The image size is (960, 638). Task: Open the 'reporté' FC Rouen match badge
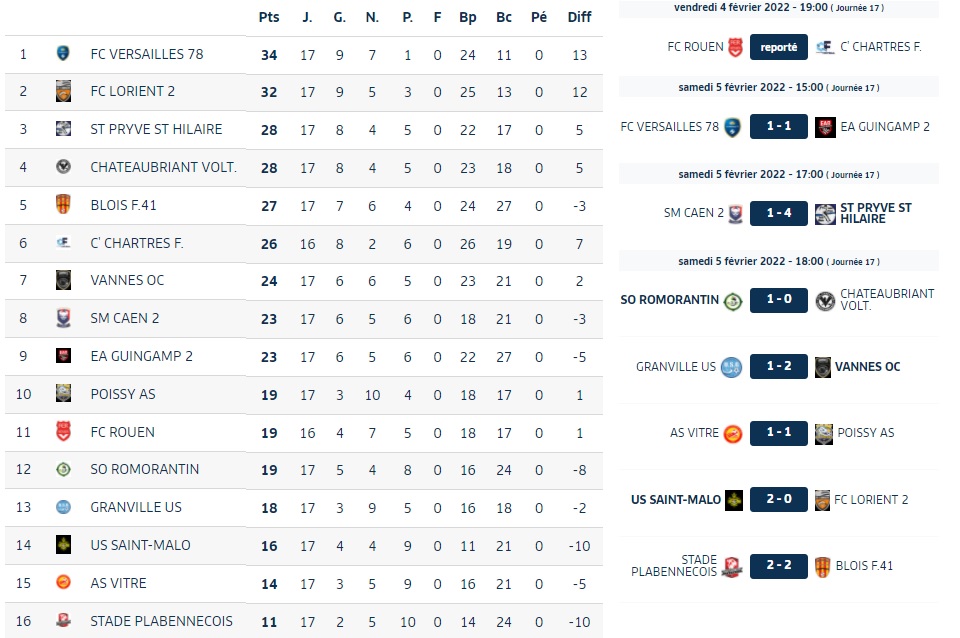pos(779,47)
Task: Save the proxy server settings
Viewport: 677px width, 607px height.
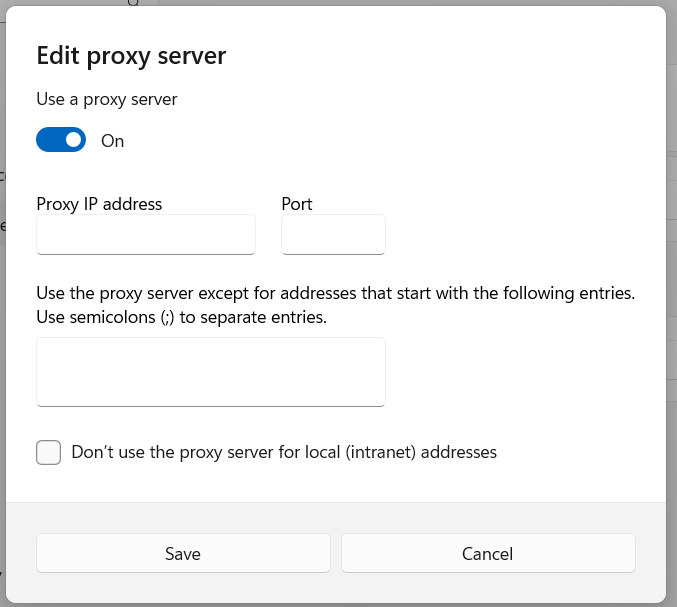Action: tap(183, 553)
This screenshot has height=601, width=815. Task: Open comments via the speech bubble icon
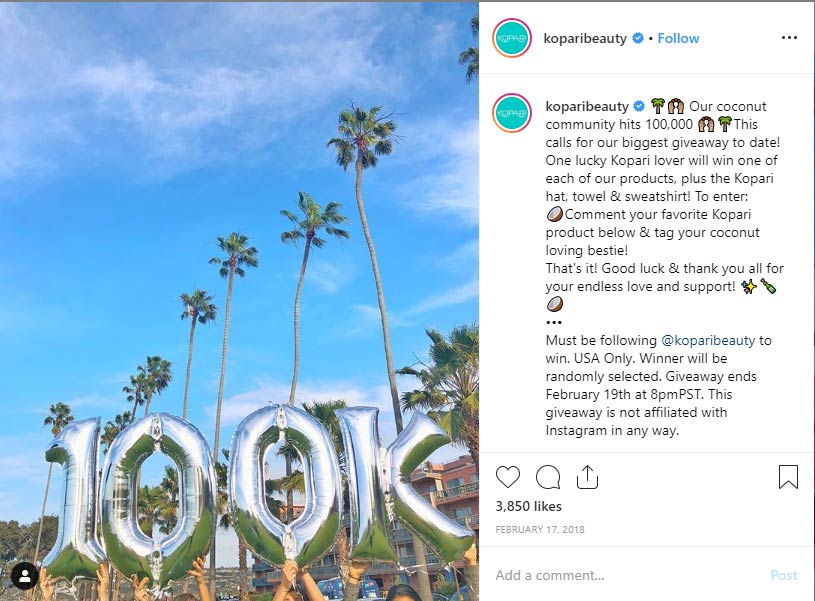point(548,477)
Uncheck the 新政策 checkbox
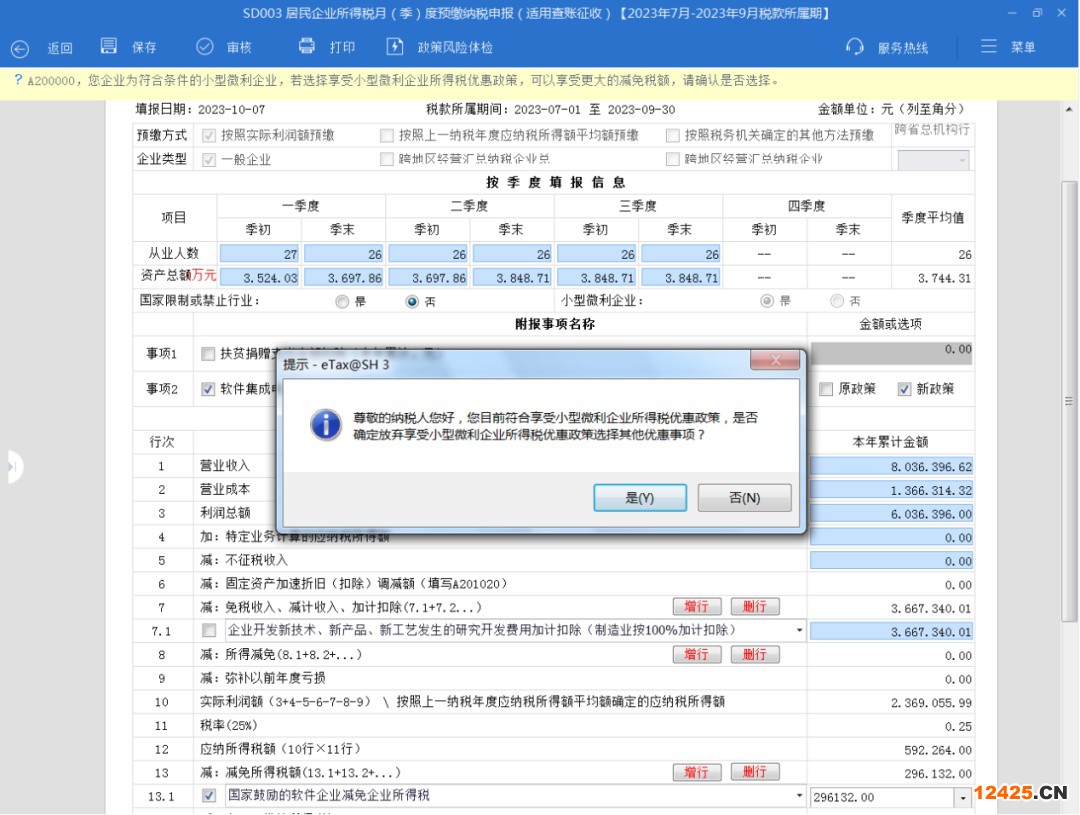 pos(904,389)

-.-.-

# PROBLEM TO SOLVE
Please restate the whole listing exactly, without any of its pictures.

# SOLUTION TO THE EXERCISE
The image size is (960, 638). Task: Open the 'reporté' FC Rouen match badge
pos(779,47)
Task: Save the proxy server settings
Viewport: 677px width, 607px height.
Action: tap(183, 553)
This screenshot has height=601, width=815. Task: Open comments via the speech bubble icon
point(548,477)
Uncheck the 新政策 checkbox
 pos(904,389)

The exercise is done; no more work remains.